Marielle foi assassinada em março de 2018 | Foto: Reprodução/X

Ao analisar o caso, Moraes afirmou que a definição da pena não decorre de um cálculo matemático simples. A decisão depende da avaliação fundamentada dos magistrados sobre as circunstâncias do processo.

O ministro também rejeitou os questionamentos relacionados à indenização. Segundo ele, a decisão condenatória detalhou a gravidade dos crimes e os prejuízos causados aos familiares de Marielle e Anderson.
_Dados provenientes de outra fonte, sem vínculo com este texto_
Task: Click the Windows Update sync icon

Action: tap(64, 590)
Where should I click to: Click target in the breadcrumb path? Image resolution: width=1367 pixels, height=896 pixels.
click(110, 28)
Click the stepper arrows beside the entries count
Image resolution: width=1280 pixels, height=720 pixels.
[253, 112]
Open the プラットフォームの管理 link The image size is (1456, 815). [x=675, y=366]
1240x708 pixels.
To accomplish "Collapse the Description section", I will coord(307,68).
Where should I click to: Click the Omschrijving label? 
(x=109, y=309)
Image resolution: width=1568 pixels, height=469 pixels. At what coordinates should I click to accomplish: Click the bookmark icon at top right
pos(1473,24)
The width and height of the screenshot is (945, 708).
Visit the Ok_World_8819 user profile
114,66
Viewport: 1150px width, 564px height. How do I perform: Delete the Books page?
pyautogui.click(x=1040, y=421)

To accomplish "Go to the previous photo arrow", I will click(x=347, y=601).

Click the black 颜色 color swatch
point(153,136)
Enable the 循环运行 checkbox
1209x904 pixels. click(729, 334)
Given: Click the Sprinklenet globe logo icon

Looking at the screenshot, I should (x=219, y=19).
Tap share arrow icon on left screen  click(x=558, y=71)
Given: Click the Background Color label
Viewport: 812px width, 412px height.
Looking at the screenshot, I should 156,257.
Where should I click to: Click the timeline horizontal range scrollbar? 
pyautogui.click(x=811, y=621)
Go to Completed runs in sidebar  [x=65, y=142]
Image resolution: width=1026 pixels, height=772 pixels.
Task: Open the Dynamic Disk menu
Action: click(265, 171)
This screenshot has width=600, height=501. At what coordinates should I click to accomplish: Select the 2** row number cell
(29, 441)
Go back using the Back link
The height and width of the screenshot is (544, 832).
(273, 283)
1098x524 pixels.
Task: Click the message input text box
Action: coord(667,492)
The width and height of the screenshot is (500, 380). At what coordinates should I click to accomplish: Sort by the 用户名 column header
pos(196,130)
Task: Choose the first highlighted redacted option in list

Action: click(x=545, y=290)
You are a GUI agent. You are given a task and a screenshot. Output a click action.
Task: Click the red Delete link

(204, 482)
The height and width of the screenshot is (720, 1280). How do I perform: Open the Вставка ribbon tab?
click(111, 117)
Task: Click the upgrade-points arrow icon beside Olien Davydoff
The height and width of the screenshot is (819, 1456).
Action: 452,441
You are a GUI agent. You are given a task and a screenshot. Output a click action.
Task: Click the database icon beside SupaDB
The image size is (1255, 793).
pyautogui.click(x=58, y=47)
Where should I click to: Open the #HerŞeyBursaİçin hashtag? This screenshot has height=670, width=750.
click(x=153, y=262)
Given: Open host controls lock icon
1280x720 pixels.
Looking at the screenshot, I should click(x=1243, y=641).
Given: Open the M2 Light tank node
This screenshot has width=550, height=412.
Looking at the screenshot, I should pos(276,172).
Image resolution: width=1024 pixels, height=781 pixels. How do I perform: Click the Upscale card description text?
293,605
Brazão alegou falhas na investigação

A defesa de Domingos Brazão sustentou que houve cerceamento de defesa durante a investigação e o julgamento. Os advogados afirmaram ter recebido acesso tardio a elementos do processo e criticaram a rejeição de pedidos para ouvir promotoras que acompanharam as investigações iniciais.

Também alegaram não ter acesso a registros de entrevistas realizadas entre a Polícia Federal e o ex-policial Ronnie Lessa, delator do caso.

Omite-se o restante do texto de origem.